The default settings for these will be:
	decode_wire_to_internal = t61_to_utf8;
	decode_internal_to_external = NULL;
and
	encode_external_to_internal = NULL;
	encode_internal_to_wire = utf8_to_t61;


Lets say we have a mechanism to specify alternative encoding
by name... something like
	ldap_set_option(ld, LDAP_API_FEATURE_X_CHARSET, "T.61");

To implement this particular translation, the implementation could
either (assuming the session is still v2):
	decode_wire_to_internal = NULL;	/* don't translate to UTF8 */
	encode_internal_to_wire = NULL;	/* don't translate from UTF8 */
or:
	decode_internal_to_external = utf8_to_t61;
	encode_external_to_internal = t61_to_utf8;

This later case requires strings to be translated from t61->utf8->t61.
Is bypassing the UTF-8 translation good or bad?  It depends.
Our default will likely to bypass to ensure that an updated application
(which used the Umich API/LDAPv2) can upgraded without causing
translation irregularities.

I am not sure if other named translations should go through utf8
or not.  But I am sure we'll have plenty of debate here. 

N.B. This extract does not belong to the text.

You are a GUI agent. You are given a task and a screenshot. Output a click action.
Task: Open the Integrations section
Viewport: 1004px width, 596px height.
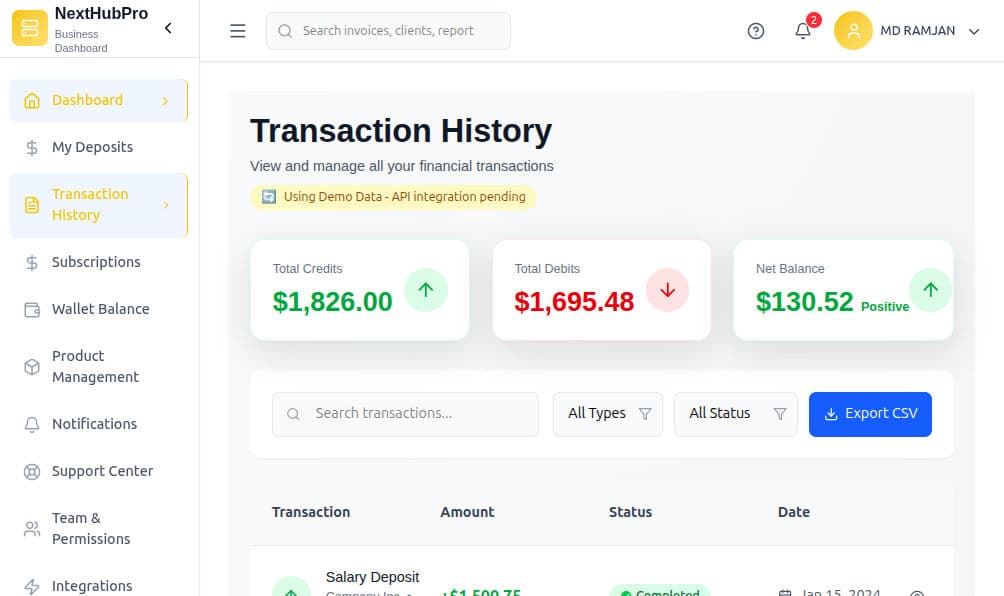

Of course, "named translations" is only simple interface to translation.
I do not expect implementations to provide but a few, if any, named
translation (as the burden is on them).  In fact, problably just
whatever the "local" character set is and "T.61".  These named
translation should cover most applications needs.

For the few applications that need custom translations, I plan to
developing an API that will provide the application with complete
control over translation.  Implementing the API for this is actually
fairly straight forward.  The burden here is on the application
developer to 1) provide the translation routines and
2) use the API properly.  More on this later.

Kurt